Transport for London bans adverts from 11 countries over anti-LGBTQ laws

Transport for London has banned adverts from several countries with poor human rights records.

According to the Evening Standard, a total of 11 countries are affected by the ban, which comes into place after Green Party London Assembly member Caroline Russell wrote to Mayor Sadiq Khan with concerns about them.

Last month, it was reported that the transport network would remove adverts promoting Brunei after the south-east Asian nation implemented a strict new law that will see LGBTQ people killed for same-sex relations.
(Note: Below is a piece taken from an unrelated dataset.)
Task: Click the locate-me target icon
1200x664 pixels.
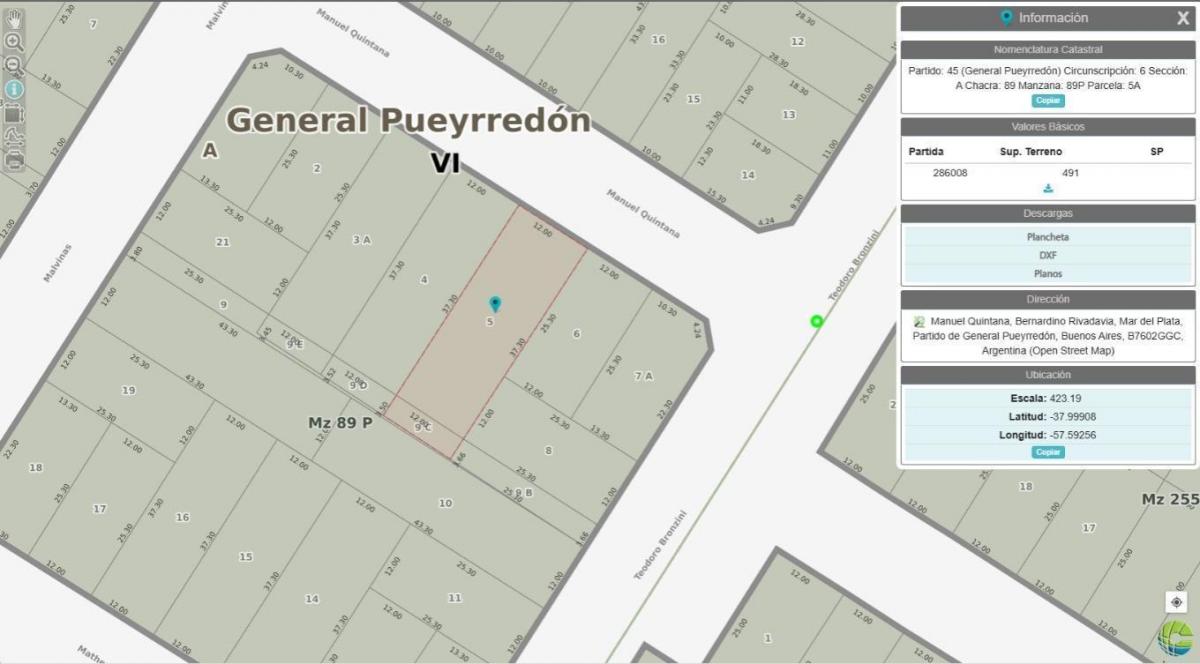Action: point(1176,602)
Iran, Nigeria, Saudi Arabia, Somalia, Sudan and Yemen – all of which have the death penalty for consensual sex between same-sex adults, according to ILGA – have now also been added to a list of suspended countries by TfL.

Pakistan, Qatar, the United Arab Emirates, Mauritania and Afghanistan – countries where there are “possible” death penalties – have also been affected by the new ban.

“The Mayor is immensely proud that London is a city where you are free to be whoever you want to be, and love whoever you want to love,” said a spokesperson for London Mayor Sadiq Khan.

“TfL adverts are seen by millions of people every year, and given the global role London plays championing LGBT+ rights, the Mayor has asked that TfL review how it treats advertising and sponsorship from countries with abhorrent anti-LGBT+ laws.”

The Mayor of London’s Press Office have confirmed that TfL’s advertising partners have been asked not to approve any new campaigns from the 11 countries on the list until the review has taken place.

TfL have run 26 adverts from countries that have the death penalty since October 2016, according to the Standard.